(Provided data Opens)

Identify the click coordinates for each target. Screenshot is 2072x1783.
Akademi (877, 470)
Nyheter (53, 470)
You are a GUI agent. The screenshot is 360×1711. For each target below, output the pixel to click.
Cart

(Provided data Closes)
(Provided data Opens)

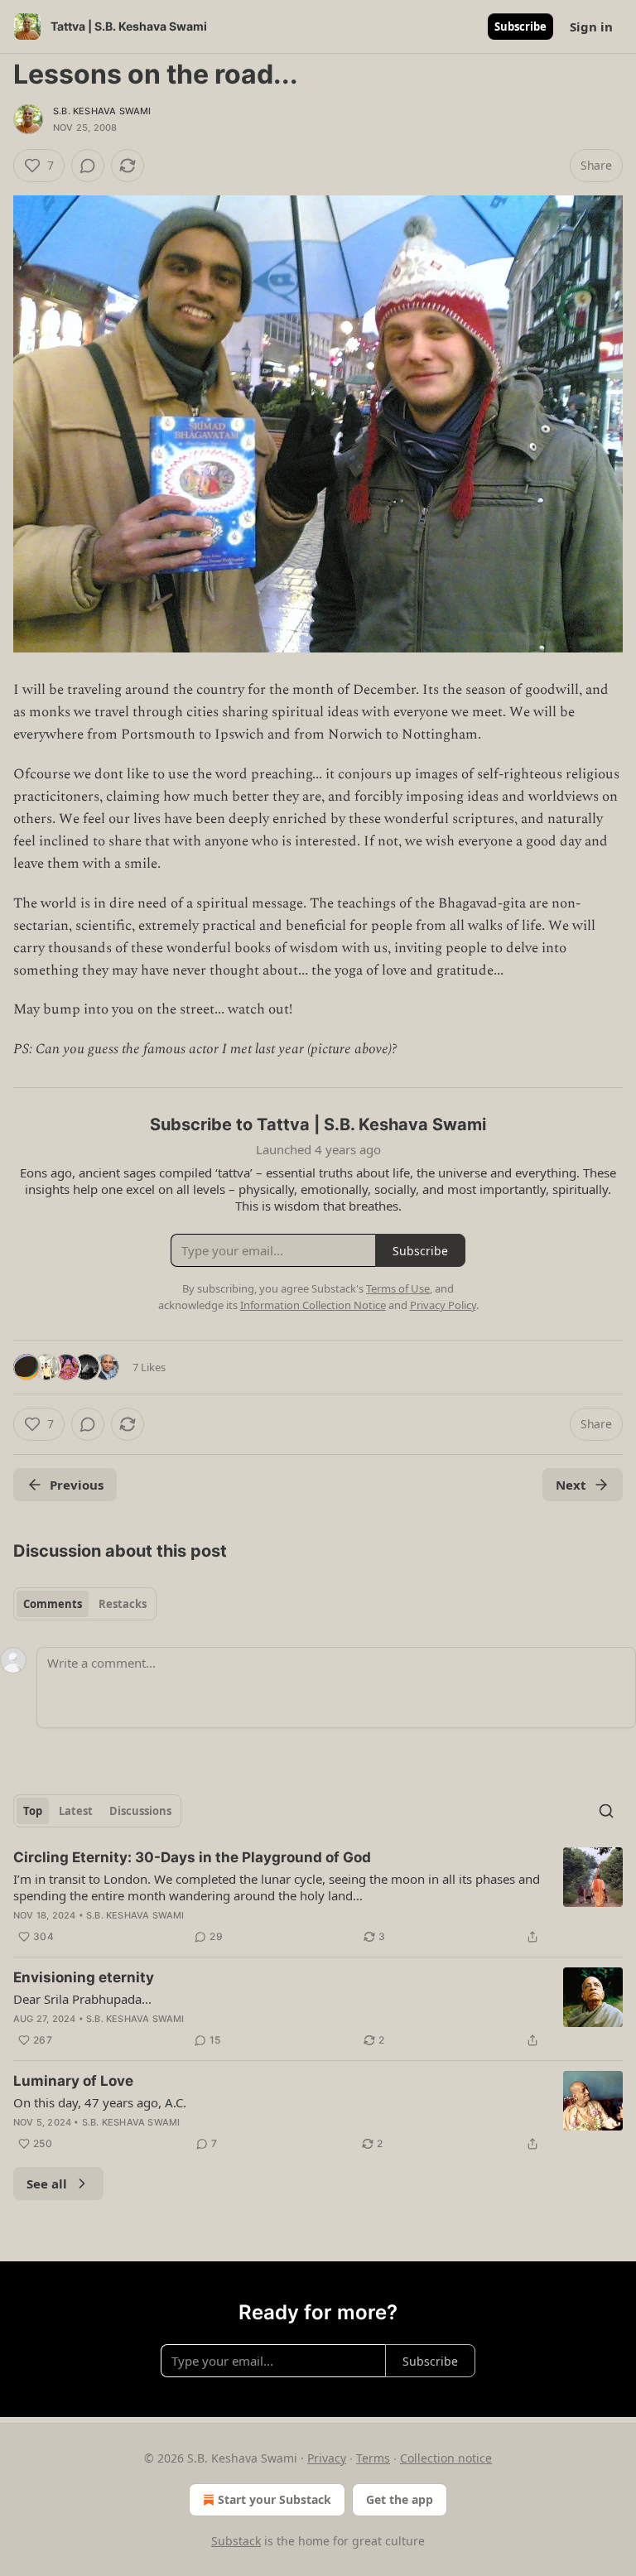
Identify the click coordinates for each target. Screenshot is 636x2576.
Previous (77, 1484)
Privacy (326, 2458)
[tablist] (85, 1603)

(Provided data Closes)
(Provided data Opens)

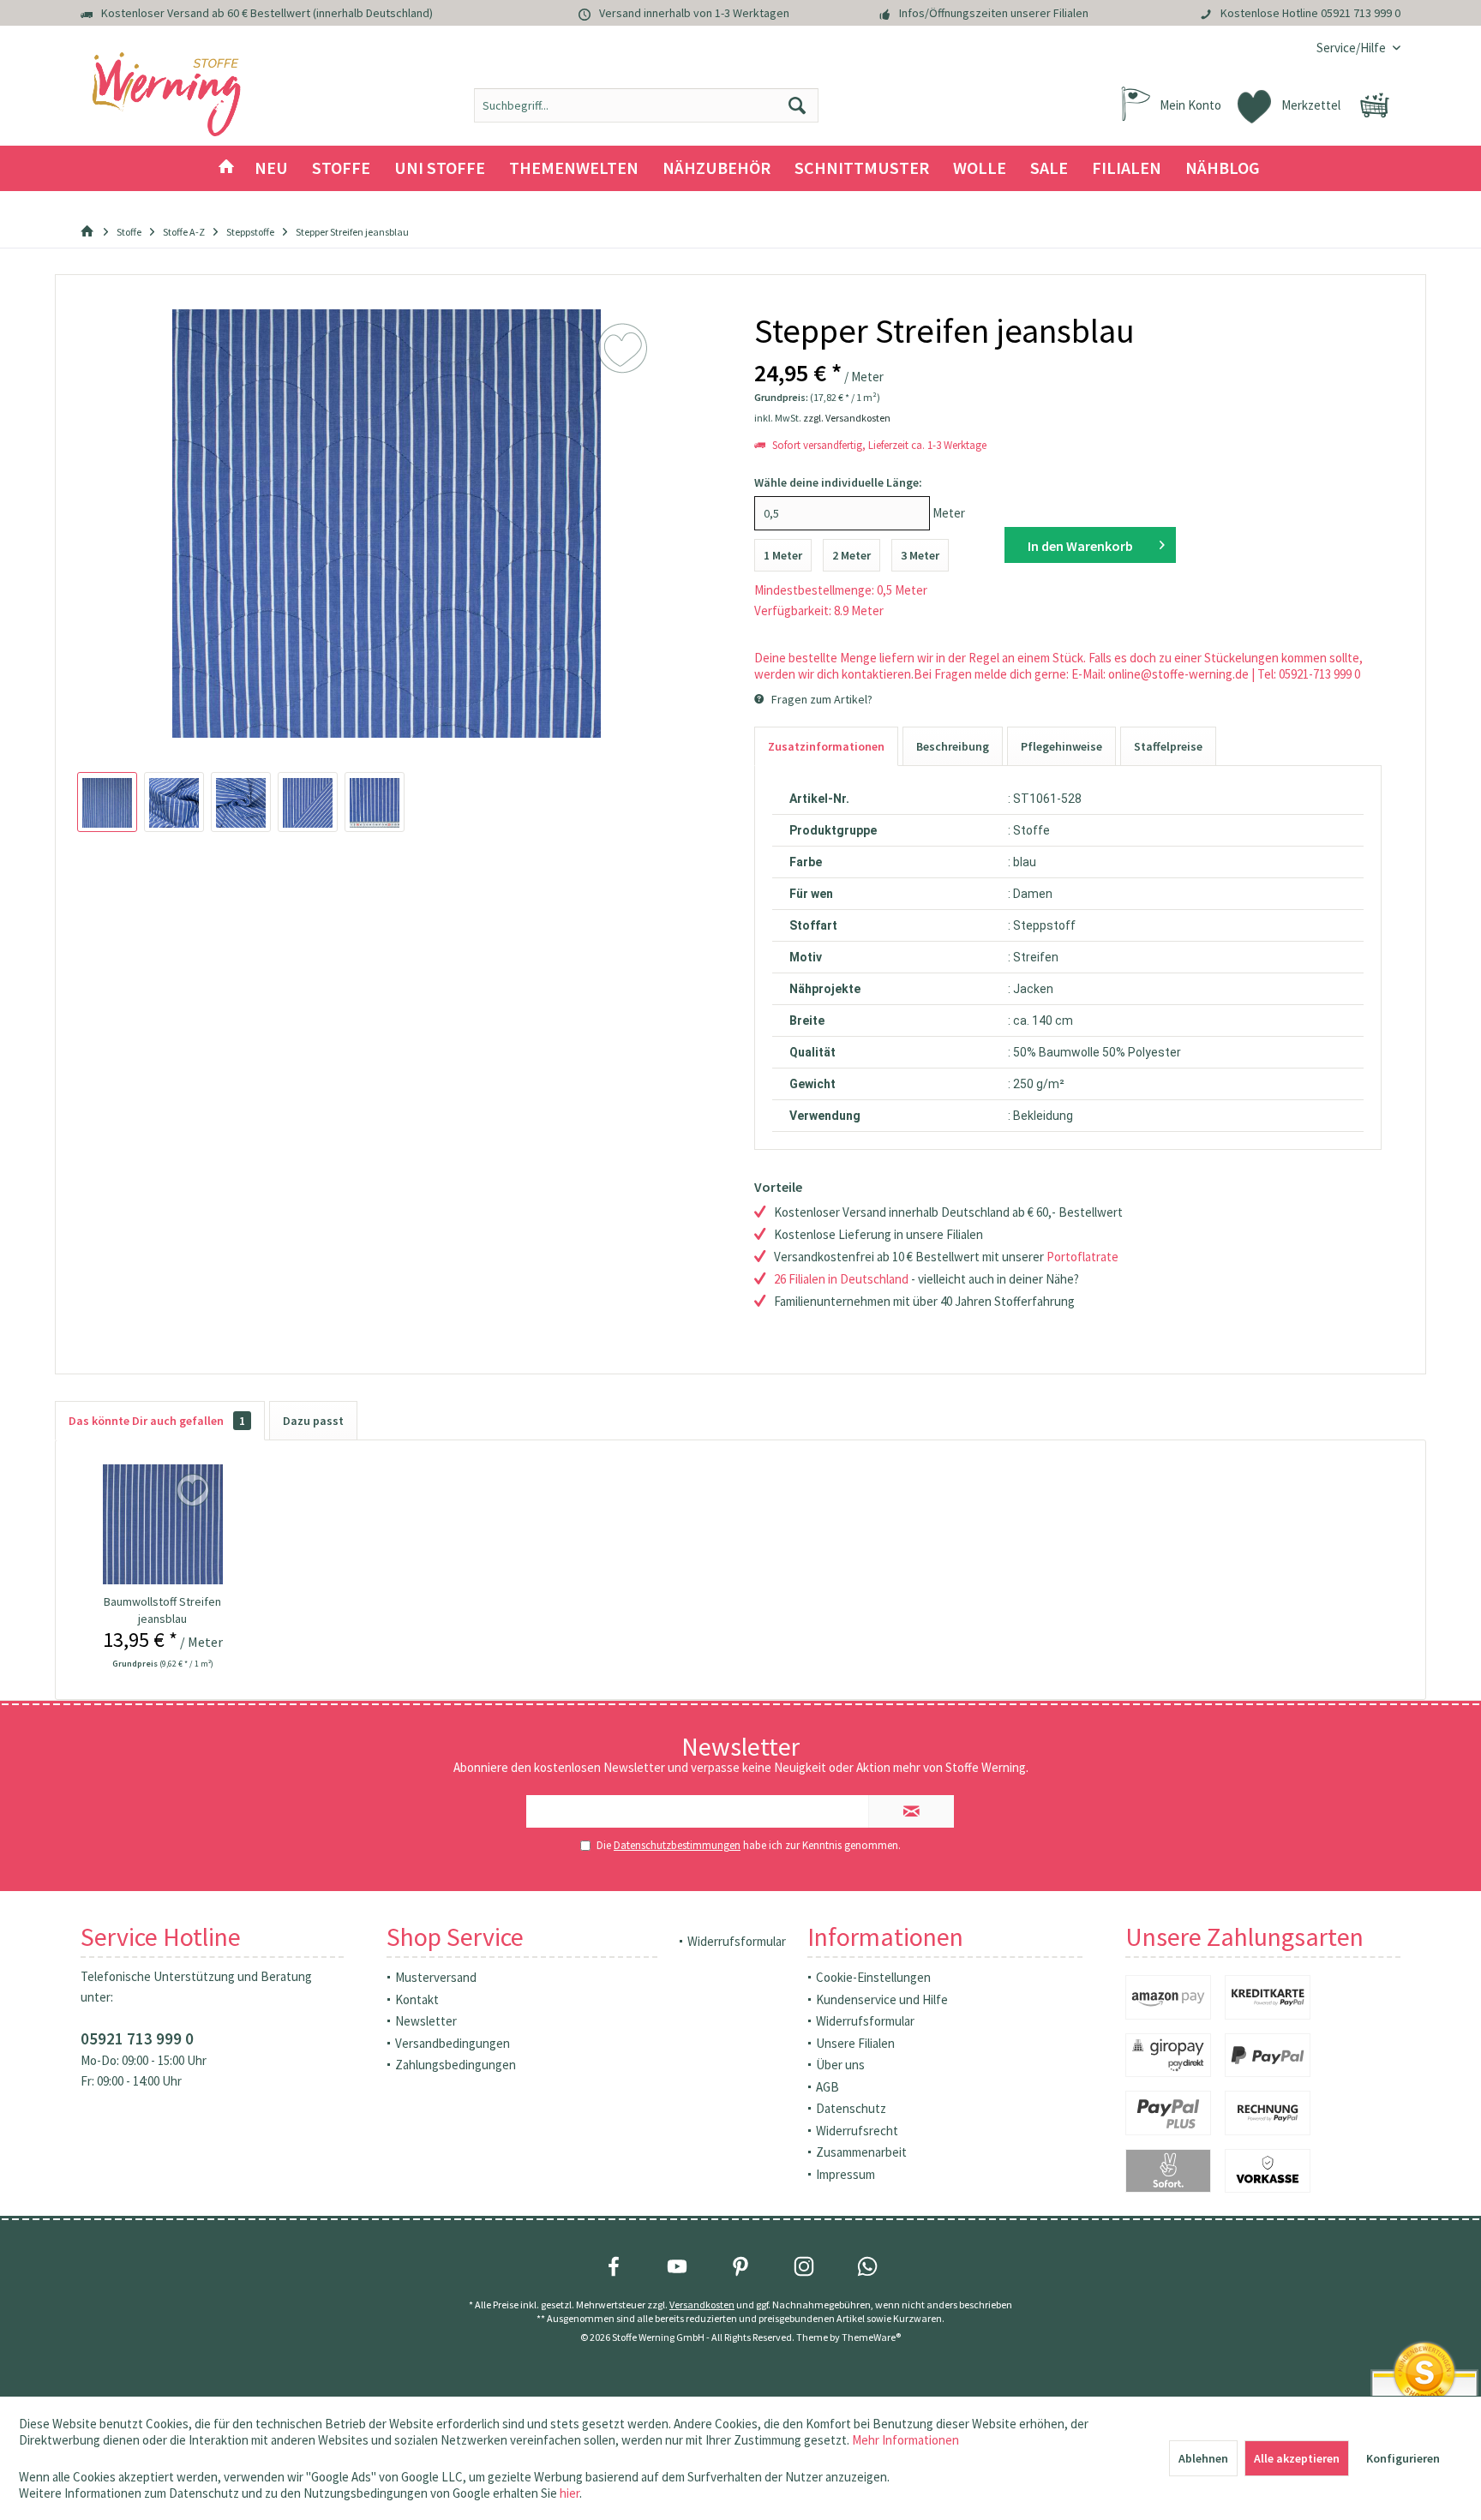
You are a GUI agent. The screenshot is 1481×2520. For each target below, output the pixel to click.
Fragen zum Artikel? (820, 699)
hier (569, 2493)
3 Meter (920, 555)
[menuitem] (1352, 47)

(Provided data Closes)

Exercise details:
Taking the listing above as the source, transcribe only the lines starting at the line with "Screenshot is 636x2576." and going through the line with "[tablist] (85, 1603)", unaltered and with both ends included.

Exercise response:
Identify the click coordinates for each target. Screenshot is 636x2576.
Previous (77, 1484)
Privacy (326, 2458)
[tablist] (85, 1603)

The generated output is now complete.